Indien een opleidingsplan in door Educam erkende opleidingen voorziet en indien ze gevolgd worden door een competentietest in het raam van de certificering, zal de vakbondsafvaardiging (indien aanwezig) voorafgaand geïnformeerd en geconsulteerd worden. In geval van negatieve testresultaten wordt een principerecht op remediëring voorzien, waarin de werkgever er zich toe verbindt om een niet-geslaagde cursist een éénmalig recht op een remediëringsopleiding aan te bieden. § 3. Voor de aanwending van de sommen bepaald in artikel 2 en artikel 5 in functie van de uitvoering van de opdrachten opgesomd in dezelfde artikelen zal het sociaal fonds de verdere uitvoeringsmodaliteiten bepalen. In het bijzonder zullen voor de opdrachten geformuleerd in artikel 6, § 2 vanuit het sociaal fonds, bijkomende middelen worden vrijgemaakt. De beschikbare reserves die Educam toekomen, zullen worden overgemaakt aan Educam voor het einde van de looptijd van onderhavig akkoord. Een paritaire werkgroep binnen het sociaal fonds zal de modaliteiten hiertoe uitwerken. In dit kader zullen ook de nodige structuren en paritaire controle (van werknemers- en werkgeversvertegenwoordigers uit uit het sociaal fonds) moeten uitgewerkt worden om het beheer en de aanwending van de reserves binnen Educam te realiseren. § 4. De ondertekenende partijen bevelen aan om op bedrijfsniveau : - overleg te plegen met de ondernemingsraad, bij ontstentenis met de vakbondsafvaardiging omtrent de permanente vorming; - de geleverde inspanningen inzake permanente vorming te plannen en maximaal te spreiden over alle arbeiders; - overleg te plegen met Educam omtrent de opleidingsnoden.

Toepassingsmodaliteiten

Art. 7.Voor de aanwending van de sommen bepaald in artikel 2 en artikel 5 in functie van de uitvoering van de opdrachten opgesomd in artikel 6 zal het sociaal fonds de verdere uitvoeringsmodaliteiten bepalen.

In het bijzonder zullen voor de opdrachten geformuleerd in artikel 3 en artikel 6 vanuit het sociaal fonds, bijkomende middelen worden vrijgemaakt. De beschikbare reserves die Educam toekomen, zullen worden overgemaakt aan Educam voor het einde van de looptijd van het huidig akkoord.

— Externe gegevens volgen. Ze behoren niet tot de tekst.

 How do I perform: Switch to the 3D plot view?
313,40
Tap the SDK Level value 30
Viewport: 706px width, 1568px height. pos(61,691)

Een paritaire werkgroep binnen het sociaal fonds zal de modaliteiten hiertoe uitwerken. In dit kader zullen ook de nodige structuren en paritaire controle (van werknemers- en werkgeversvertegenwoordigers uit het sociaal fonds) moeten uitgewerkt worden om het beheer en de aanwending van de reserves binnen Educam te realiseren. HOOFDSTUK IV. - Geldigheid Duur

Art. 8.Deze collectieve arbeidsovereenkomst heeft uitwerking met ingang van 1 januari 2001 tot en met 31 december 2002 met uitzondering van de artikelen 2 en 5 die geldig zijn voor onbepaalde duur en die kunnen opgezegd worden met een opzegtermijn van drie maanden betekend per aangetekend schrijven aan de voorzitter van het Paritair Subcomité voor de terugwinning van metalen en aan de ondertekenende organisaties.

Gezien om te worden gevoegd bij het koninklijk besluit van 11 maart 2008.